With the Bavarian outfit promoting a youthful transfer policy that sees this year’s squad boast the youngest average age in their 12-year Bundesliga history, bringing in a manager who has a proven track-record of developing talent seems like the logical next step in a bold revamp of FC Augsburg.
Why it won’t fit
Maaßen may be an extremely talented manager with the promise of a Bundesliga future, but this squad doesn’t have the quality of years past, and the 4:0 opening day defeat shows that this will be a relegation dog-fight all year long.
Though the 38-year old has many of the characteristics of a top manager, he hasn’t proven his ability to maintain composure and nerve in a fierce relegation fight. How he handles this new challenge will ultimately make or break this next step of his career.
Niko Kovač - VFL Wolfsburg
Though Bayern fans may be quick to argue in the comments, from a purely unemotional standpoint it’s hard to argue that Niko Kovač isn’t one of the most underrated managers on the continent.
The 50-year old Croat ended Eintracht Frankfurt’s 30-year wait for a major title, won a league and cup double in his one full season with Bayern, and took a Monaco side to within 5 points of the Ligue 1 title just 18 months after they looked certain to be relegated.
In the less public arena in Wolfsburg, Niko Kovač will be well-placed to rebuild his reputation in Germany, and simultaneously return Die Wolfen back to the European places where they belong.
Niko Kovač lives off his formational flexibility.
Whereas in Frankfurt he would regularly set up in 3-5-2, at Bayern Kovač flipped the script, changing to a 4-2-3-1 to provide the best setup for Robert Lewandowski and Thomas Müller to thrive. At Monaco Kovač even took it to another level, using 8 different formations throughout the 2020/21 Ligue 1 season.
Whether a 5-3-2, 4-4-2, or 3-4-2-1, Kovač feels comfortable using whatever best fits the needs of his players, or has the best chance of stifling the strengths of his opponent.

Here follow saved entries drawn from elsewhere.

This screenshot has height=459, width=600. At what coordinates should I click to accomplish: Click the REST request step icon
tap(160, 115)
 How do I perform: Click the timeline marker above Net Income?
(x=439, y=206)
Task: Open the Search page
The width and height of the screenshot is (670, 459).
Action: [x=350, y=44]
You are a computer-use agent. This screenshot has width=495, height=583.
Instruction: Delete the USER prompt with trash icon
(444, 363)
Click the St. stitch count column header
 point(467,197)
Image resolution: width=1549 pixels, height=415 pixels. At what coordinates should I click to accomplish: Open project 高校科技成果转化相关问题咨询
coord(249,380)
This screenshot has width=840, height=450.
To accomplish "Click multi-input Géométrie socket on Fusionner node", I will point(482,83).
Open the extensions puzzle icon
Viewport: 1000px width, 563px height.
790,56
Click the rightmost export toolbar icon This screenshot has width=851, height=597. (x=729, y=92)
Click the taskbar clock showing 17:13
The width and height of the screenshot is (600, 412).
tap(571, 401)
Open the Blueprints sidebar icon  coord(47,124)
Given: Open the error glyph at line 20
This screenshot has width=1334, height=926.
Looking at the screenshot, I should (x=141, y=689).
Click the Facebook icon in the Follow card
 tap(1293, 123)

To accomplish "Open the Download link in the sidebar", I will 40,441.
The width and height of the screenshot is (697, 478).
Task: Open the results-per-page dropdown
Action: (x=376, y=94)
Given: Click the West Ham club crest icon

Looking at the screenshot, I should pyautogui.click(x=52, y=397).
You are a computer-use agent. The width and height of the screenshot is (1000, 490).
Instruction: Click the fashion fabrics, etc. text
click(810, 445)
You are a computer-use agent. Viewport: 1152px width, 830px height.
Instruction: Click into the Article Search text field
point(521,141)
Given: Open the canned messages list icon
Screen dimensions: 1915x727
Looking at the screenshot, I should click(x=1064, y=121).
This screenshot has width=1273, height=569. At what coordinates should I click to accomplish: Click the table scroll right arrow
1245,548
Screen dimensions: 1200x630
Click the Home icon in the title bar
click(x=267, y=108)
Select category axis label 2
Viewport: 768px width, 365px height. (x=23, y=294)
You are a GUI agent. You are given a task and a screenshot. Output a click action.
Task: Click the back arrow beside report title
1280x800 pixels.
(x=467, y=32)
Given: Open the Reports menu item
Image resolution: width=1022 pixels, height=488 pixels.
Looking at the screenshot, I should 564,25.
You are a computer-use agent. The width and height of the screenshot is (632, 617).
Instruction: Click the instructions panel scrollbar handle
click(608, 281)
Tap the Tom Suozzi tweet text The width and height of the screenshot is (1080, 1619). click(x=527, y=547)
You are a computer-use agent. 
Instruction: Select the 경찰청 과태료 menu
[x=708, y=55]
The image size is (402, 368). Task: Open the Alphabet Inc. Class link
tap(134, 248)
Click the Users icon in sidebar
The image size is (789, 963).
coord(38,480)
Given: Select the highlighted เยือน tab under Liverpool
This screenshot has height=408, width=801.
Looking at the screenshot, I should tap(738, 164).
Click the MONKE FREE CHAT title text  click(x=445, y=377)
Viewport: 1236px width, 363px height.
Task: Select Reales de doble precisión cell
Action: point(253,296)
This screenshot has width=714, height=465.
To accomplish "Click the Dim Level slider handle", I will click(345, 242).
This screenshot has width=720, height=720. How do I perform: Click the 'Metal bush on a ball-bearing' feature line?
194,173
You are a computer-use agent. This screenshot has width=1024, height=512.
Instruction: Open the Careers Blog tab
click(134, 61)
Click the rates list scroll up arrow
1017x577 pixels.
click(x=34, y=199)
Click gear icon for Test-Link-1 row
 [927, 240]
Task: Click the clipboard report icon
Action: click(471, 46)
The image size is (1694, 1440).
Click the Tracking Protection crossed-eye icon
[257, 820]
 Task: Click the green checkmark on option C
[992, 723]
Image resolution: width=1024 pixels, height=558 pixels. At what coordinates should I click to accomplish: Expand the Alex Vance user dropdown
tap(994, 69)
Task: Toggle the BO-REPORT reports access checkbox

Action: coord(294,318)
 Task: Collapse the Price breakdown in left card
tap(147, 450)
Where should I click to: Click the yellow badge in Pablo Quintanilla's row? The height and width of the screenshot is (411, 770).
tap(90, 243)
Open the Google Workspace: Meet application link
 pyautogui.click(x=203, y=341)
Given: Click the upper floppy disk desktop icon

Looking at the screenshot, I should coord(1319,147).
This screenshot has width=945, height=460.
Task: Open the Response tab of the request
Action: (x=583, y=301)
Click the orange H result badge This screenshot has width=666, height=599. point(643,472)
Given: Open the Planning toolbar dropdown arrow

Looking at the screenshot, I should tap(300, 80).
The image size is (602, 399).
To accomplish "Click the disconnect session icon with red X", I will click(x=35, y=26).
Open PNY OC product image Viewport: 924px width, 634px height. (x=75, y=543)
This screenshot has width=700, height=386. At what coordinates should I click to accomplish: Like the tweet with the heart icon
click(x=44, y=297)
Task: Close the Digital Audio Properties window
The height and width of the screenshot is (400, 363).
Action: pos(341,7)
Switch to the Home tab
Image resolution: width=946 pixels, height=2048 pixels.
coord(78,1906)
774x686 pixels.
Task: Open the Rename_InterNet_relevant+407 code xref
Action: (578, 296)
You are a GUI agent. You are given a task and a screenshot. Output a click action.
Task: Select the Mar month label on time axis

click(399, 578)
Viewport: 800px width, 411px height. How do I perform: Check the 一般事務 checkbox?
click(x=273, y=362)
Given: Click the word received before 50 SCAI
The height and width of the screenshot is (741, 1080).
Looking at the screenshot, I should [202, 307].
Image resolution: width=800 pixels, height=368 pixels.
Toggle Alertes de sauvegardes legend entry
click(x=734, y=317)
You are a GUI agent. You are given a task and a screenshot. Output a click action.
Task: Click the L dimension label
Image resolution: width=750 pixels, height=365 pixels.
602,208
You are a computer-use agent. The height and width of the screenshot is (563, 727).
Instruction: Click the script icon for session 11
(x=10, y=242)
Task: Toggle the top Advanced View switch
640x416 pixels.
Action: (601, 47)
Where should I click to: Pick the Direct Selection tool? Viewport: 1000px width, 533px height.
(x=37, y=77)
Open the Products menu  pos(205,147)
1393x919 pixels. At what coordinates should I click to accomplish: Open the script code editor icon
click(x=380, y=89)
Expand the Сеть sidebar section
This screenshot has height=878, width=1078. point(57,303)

If Kovač shows his flexibility when it comes to formational setup, then where he is perhaps more rigid is in terms of his defensive principles.
Regardless of the club he is coaching, Kovač has always implemented a man-oriented press that looks to close central passing lanes and strengthen the midfield. While it may forfeit space in the wide channels, it’s a game plan which has provided the Croatian manager impressive success in recent jobs.
Since Kovač, no Bayern manager has ever finished the Bundesliga season with fewer goals conceded (32), and in his one full season with Monaco the French outfit conceded the fewest shots of any side in Ligue 1 (8.6 per game).
Why it will fit
Though just about everything went wrong for VFL Wolfsburg last season, one of the biggest drop-offs from the Oliver Glasner era was the lack of attention to defensive principles. Last year under Mark van Bommel and Florian Kohfeldt Die Wolfen conceded 54 times in the Bundesliga - the club's worst defensive performance since 2011/12.
Bringing in a defensive expert like Niko Kovač may not be enough to steer the club directly back into the Champions League, but it should go a long way in ensuring Wolfsburg don’t end up wallowing away in 12th again this season.
Why it won’t fit
For all his defensive discipline and tactical know-how, one thing Niko Kovač has routinely struggled with is his relationship towards sporting directors. At FC Bayern he was always considered an outsider by the powerful duo of Karl-Heinz Rummenigge and Uli Hoeneß, while a public fall-out with Monaco’s sporting director was the core reason behind his shock dismissal last December.
Though VFL Wolfsburg may not have a fanbase that demands results like other Bundesliga clubs, sporting director Jörg Schmadtke is notorious for his short fuse.
Kovač is the 5th manager at the Volkswagen-Arena since 2019, and despite the fact that Schmadtke is stepping down at the end of the year, the Croatian manager will need to immediately be at the top of his game if he doesn’t want to end up with the same fate as Mark van Bommel - sacked just 116 days into the job.